Councilman Bill Rosendahl, a supporter of medical marijuana, voted against the measure because he believes it is too stringent. Council members Bernard Parks and Jan Perry also voted against it.

"This is just crazy," Rosendahl said. "The voters approved medical marijuana and we should make sure it is available to people who need it."

Clinic operators complained there are not suitable locations available - and that landlords are increasing rents because they know the operators have nowhere else to go.

David Backes, who operates a registered collective in Eagle Rock, said he will be forced to move.

"The closest location is nine miles away in an industrial area," Backes said. "And the space available is 23,000 square feet. I only have 1,200 square feet now. It's like moving a store front into an airplane hanger."

But Councilman Parks, a former Los Angeles police chief, said the measure goes too far in allowing marijuana distribution.

"The last time I looked, it is still a violation of federal law," Parks said. "As long as the federal government pre-empts states and municipalities, as long as it is listed as a Schedule One drug, I think it will be impossible to tell if it is being sold.
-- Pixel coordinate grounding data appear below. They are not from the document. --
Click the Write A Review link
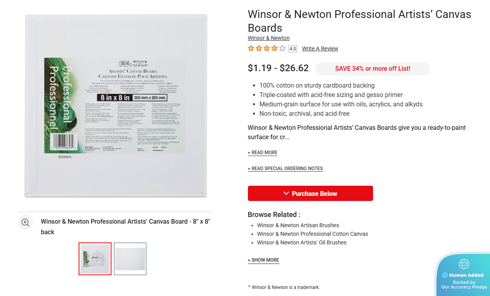Viewport: 490px width, 296px height. 320,48
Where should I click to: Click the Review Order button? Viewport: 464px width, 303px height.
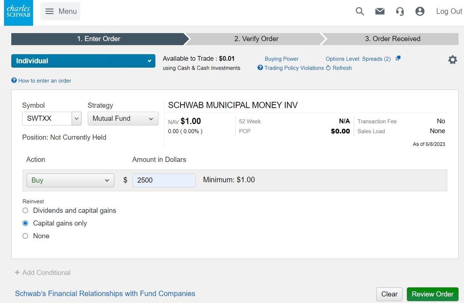[432, 294]
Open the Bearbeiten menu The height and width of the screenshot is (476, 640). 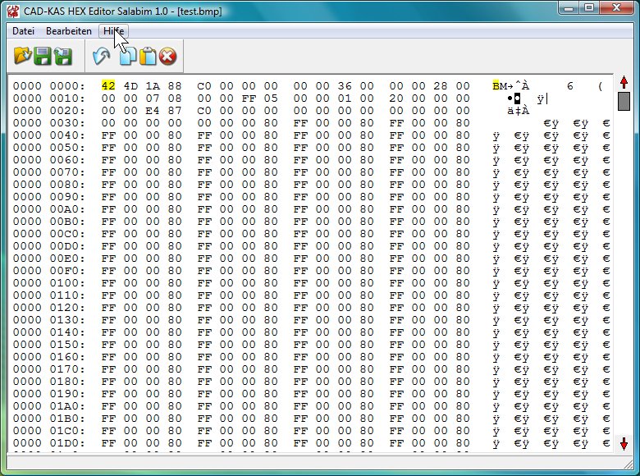click(x=69, y=30)
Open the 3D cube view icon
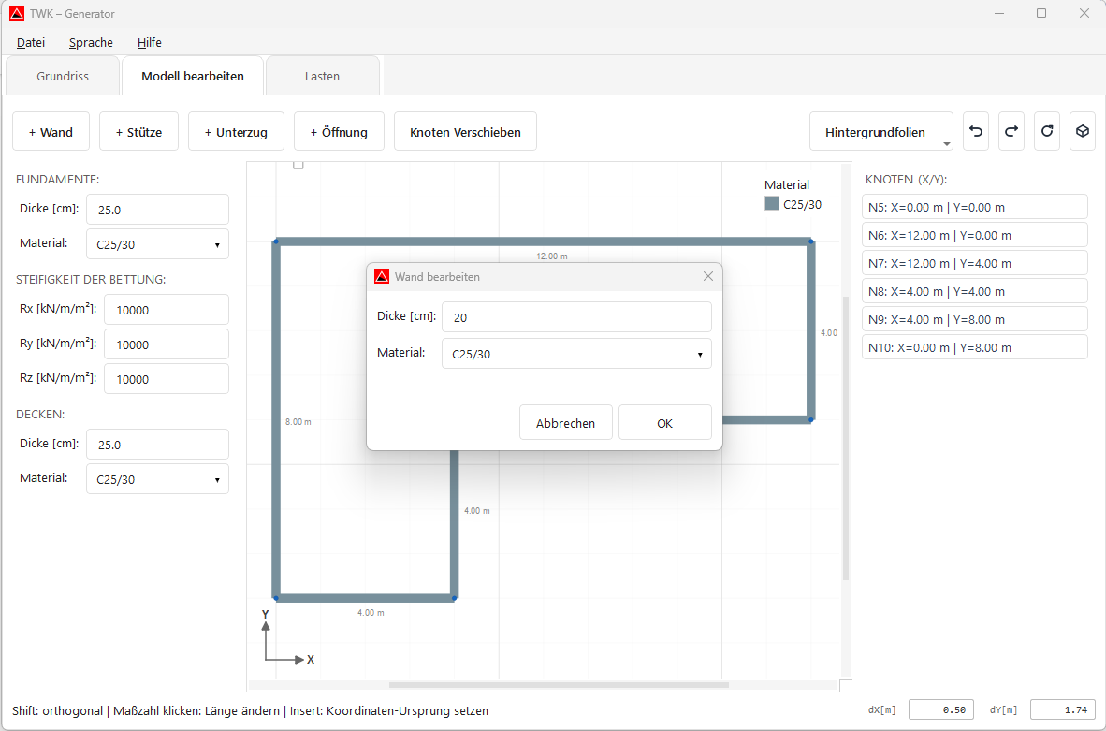The height and width of the screenshot is (731, 1106). pyautogui.click(x=1082, y=131)
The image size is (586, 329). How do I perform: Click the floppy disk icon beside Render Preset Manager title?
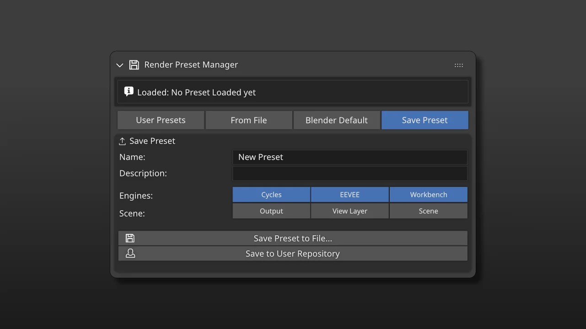tap(134, 65)
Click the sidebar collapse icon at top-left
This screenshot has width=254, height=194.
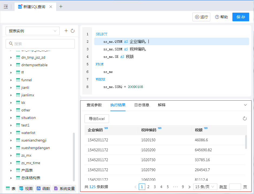pyautogui.click(x=6, y=7)
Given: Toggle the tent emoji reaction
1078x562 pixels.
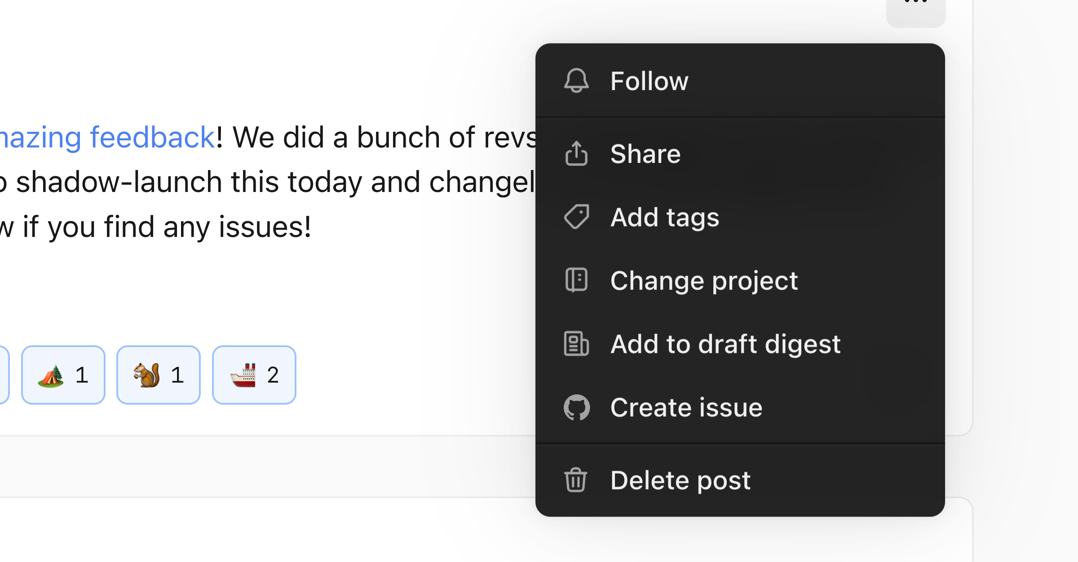Looking at the screenshot, I should coord(63,375).
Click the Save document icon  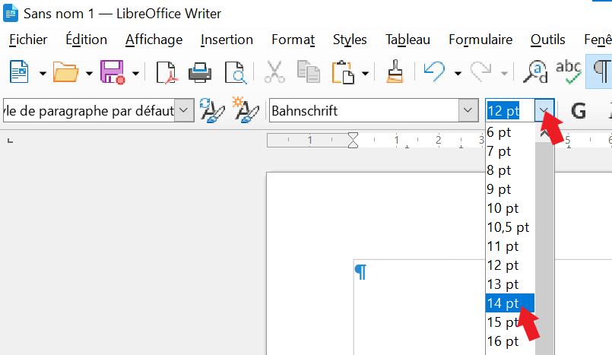click(113, 72)
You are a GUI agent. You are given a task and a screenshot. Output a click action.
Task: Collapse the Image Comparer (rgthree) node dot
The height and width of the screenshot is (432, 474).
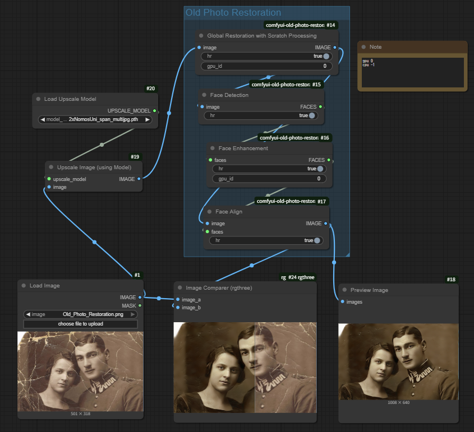pos(180,288)
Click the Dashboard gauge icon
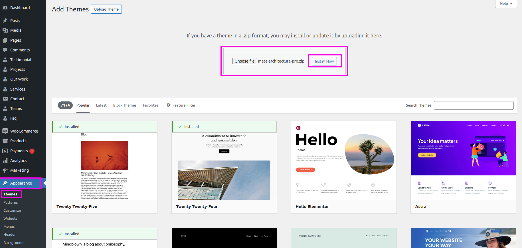 pyautogui.click(x=5, y=8)
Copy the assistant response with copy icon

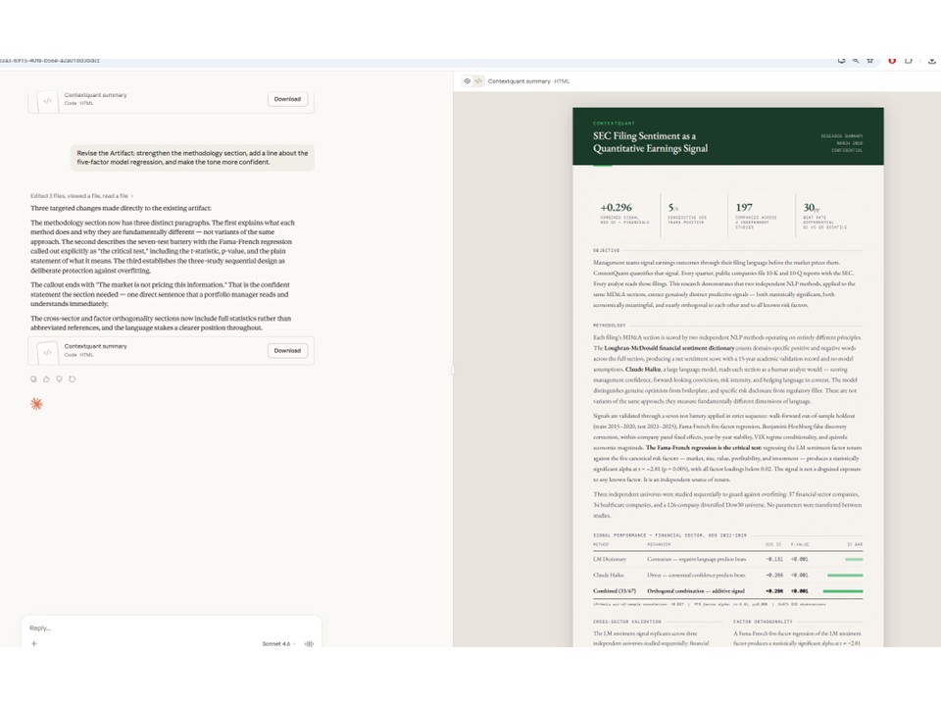click(33, 378)
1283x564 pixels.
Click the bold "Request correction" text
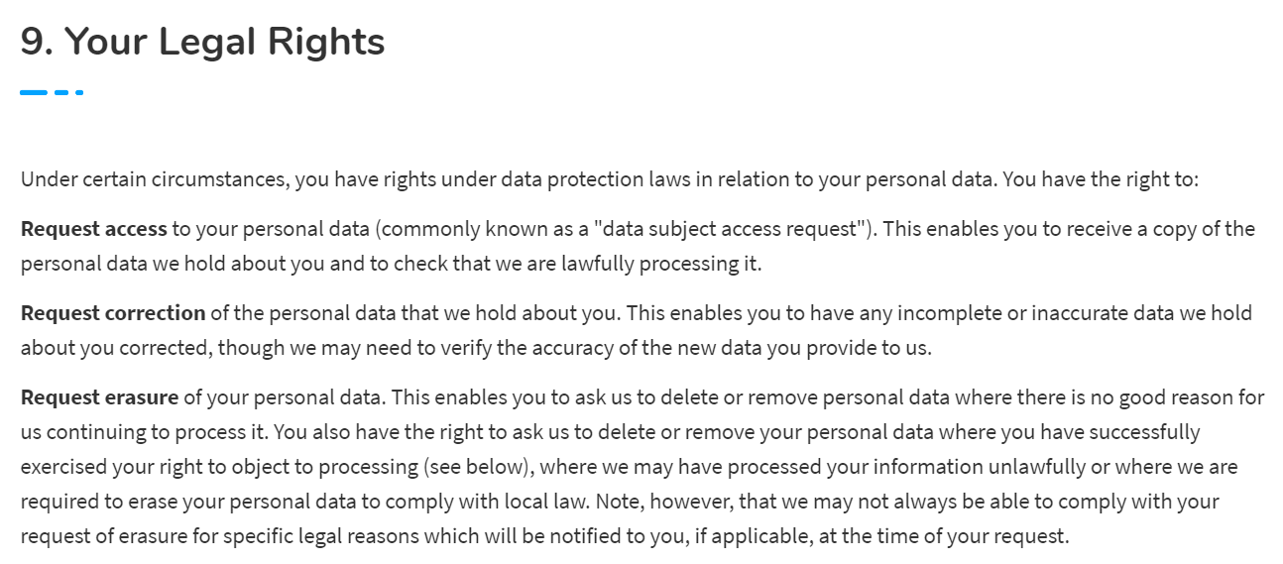[x=113, y=313]
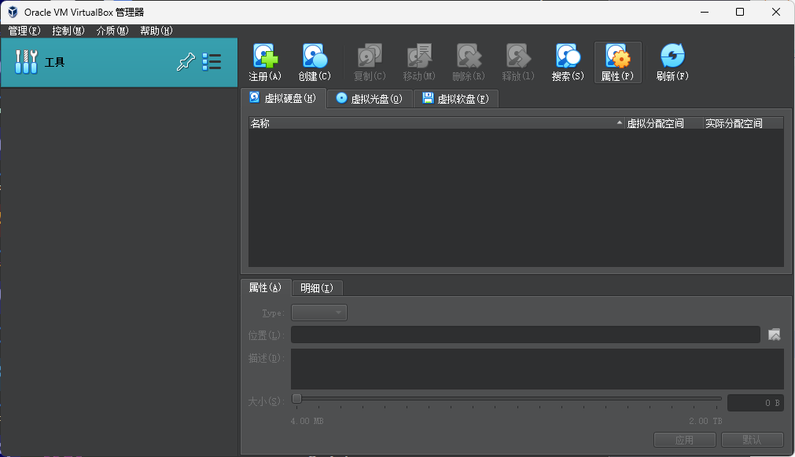Click the folder browse icon next to 位置
Screen dimensions: 795x457
[775, 335]
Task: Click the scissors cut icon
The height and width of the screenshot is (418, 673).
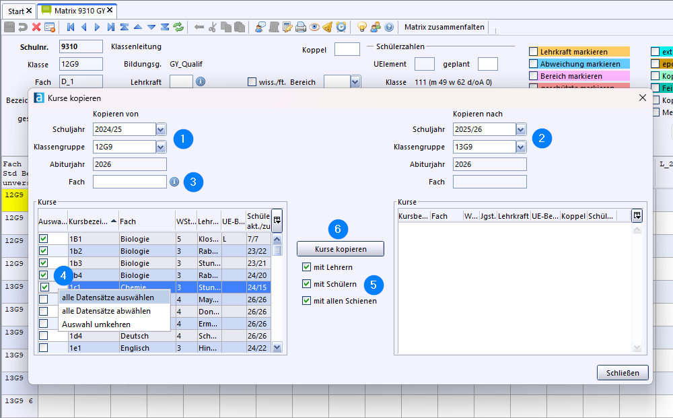Action: pos(213,28)
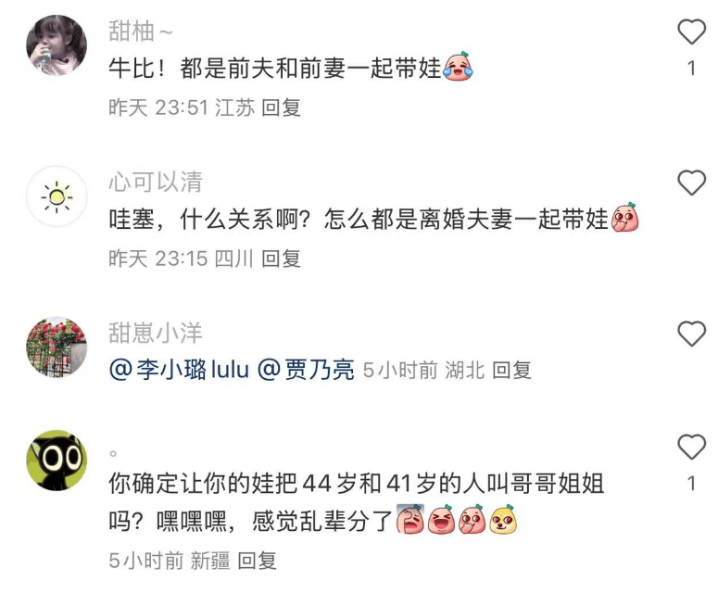
Task: Tap the covering-mouth emoji after 一起带娃
Action: tap(625, 218)
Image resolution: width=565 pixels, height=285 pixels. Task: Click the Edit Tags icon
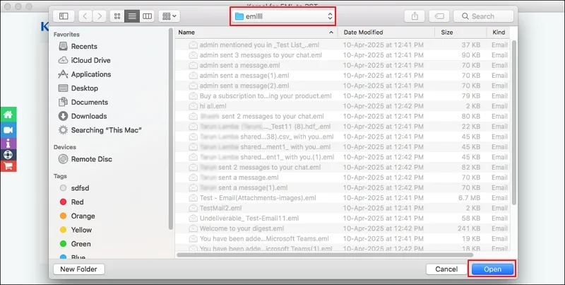coord(439,16)
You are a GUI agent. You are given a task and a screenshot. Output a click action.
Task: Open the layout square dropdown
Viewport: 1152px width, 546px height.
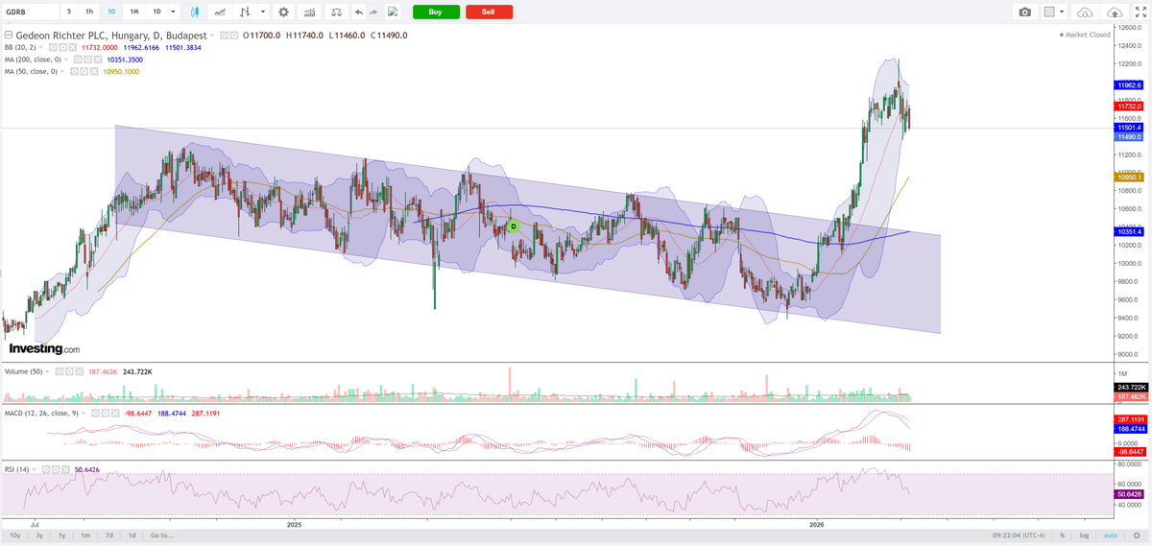[x=1055, y=12]
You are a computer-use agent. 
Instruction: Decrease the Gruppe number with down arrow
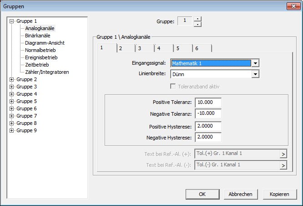point(197,24)
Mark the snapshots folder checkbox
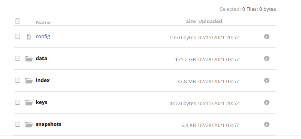 17,124
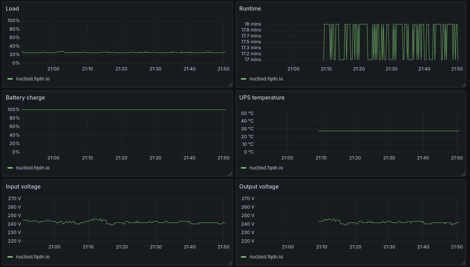Click the resize handle of the Load panel
The width and height of the screenshot is (470, 267).
230,85
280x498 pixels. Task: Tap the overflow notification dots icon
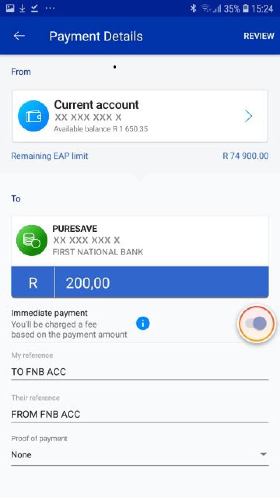tap(50, 8)
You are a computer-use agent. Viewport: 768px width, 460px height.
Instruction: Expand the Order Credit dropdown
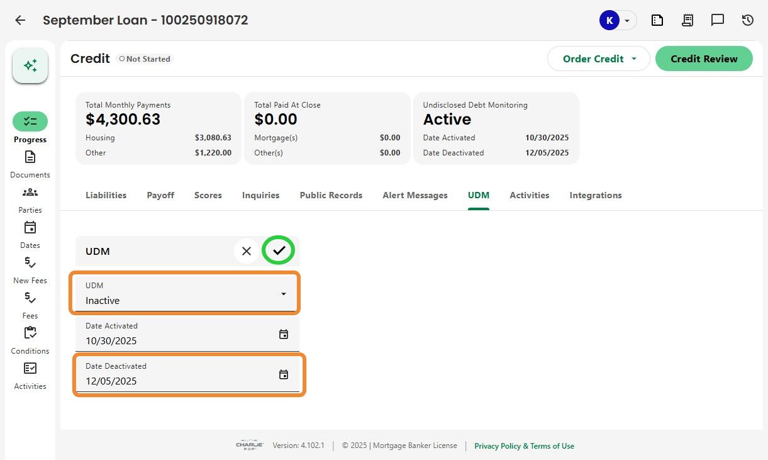point(634,59)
As long as we have federal laws, I don't think this will withstand challenges."

Barbara Monahan Burke of the Studio City Neighborhood Council questioned if the city will be able to enforce the ordinance.

"You will need to give more money to Building and Safety to hire the inspectors to enforce this," Burke said. "Every time we ask Building and Safety to do anything, they tell us they don't have the people to do the job and can't afford to pay the overtime."